→ Activity
Going through the listing below, work out how many lines include "computer" and give that number by itself.

* * * * * * *

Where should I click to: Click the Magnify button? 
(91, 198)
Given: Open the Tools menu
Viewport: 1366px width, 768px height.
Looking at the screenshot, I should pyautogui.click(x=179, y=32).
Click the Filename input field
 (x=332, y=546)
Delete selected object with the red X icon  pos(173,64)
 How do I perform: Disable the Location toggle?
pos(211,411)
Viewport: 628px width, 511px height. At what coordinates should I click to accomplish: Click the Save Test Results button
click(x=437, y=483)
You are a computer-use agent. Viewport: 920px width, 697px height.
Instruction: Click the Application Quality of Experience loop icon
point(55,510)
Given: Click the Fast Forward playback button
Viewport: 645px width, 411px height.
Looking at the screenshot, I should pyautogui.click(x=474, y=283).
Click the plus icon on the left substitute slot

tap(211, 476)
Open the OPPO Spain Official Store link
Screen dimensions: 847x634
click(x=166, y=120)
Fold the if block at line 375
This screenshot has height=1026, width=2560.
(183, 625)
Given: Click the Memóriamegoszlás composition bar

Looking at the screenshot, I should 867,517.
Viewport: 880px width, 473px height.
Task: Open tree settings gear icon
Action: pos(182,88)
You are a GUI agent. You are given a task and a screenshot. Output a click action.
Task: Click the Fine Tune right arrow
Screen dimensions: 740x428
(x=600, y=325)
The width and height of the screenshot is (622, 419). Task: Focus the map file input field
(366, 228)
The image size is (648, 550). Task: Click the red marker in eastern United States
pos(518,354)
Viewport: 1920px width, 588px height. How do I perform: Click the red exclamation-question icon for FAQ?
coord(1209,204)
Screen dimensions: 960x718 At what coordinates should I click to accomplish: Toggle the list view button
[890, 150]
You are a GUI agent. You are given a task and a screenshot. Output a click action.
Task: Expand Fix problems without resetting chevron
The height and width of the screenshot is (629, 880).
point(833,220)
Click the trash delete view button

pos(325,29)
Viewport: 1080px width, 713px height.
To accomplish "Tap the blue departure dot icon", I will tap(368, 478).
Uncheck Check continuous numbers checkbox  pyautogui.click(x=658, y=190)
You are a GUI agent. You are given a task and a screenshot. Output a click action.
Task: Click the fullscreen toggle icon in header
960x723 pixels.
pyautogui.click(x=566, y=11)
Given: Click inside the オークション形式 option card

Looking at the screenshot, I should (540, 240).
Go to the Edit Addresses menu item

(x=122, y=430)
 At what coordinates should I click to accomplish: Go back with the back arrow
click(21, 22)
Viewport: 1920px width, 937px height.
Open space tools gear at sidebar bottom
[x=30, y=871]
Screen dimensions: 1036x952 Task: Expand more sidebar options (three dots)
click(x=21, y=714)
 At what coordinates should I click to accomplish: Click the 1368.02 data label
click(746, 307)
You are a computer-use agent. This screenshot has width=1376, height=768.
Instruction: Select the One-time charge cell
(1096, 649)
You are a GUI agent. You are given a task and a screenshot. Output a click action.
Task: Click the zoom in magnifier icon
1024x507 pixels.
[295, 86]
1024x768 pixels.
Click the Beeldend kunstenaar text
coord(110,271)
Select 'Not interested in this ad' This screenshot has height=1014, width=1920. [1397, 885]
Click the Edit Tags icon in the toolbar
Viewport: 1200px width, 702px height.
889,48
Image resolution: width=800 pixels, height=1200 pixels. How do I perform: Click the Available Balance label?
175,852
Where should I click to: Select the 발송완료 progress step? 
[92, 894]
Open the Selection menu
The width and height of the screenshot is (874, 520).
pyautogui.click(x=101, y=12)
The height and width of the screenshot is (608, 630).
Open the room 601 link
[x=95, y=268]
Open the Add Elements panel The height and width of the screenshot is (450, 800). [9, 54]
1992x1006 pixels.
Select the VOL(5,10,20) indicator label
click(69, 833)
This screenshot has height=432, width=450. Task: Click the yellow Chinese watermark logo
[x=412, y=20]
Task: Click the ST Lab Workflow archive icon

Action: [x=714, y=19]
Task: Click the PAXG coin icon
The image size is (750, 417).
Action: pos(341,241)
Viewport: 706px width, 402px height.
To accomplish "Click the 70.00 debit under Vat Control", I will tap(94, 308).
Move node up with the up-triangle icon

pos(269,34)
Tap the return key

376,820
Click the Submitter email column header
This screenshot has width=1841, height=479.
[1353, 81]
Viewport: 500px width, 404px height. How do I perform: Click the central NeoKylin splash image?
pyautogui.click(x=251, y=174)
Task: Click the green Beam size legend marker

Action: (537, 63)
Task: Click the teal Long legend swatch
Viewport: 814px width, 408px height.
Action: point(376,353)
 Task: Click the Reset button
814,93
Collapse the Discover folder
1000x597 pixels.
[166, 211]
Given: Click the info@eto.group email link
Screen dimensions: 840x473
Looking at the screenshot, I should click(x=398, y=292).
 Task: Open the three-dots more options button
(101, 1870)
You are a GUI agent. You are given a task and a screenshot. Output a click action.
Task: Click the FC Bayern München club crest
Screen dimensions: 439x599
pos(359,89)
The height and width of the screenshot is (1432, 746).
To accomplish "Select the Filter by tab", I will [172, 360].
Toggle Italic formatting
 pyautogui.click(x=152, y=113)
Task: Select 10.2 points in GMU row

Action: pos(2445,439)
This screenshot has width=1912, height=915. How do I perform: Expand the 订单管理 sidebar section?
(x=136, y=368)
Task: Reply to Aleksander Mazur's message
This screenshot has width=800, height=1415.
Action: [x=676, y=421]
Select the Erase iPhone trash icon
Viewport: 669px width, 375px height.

* * * * * * *

→ Solution for this task
2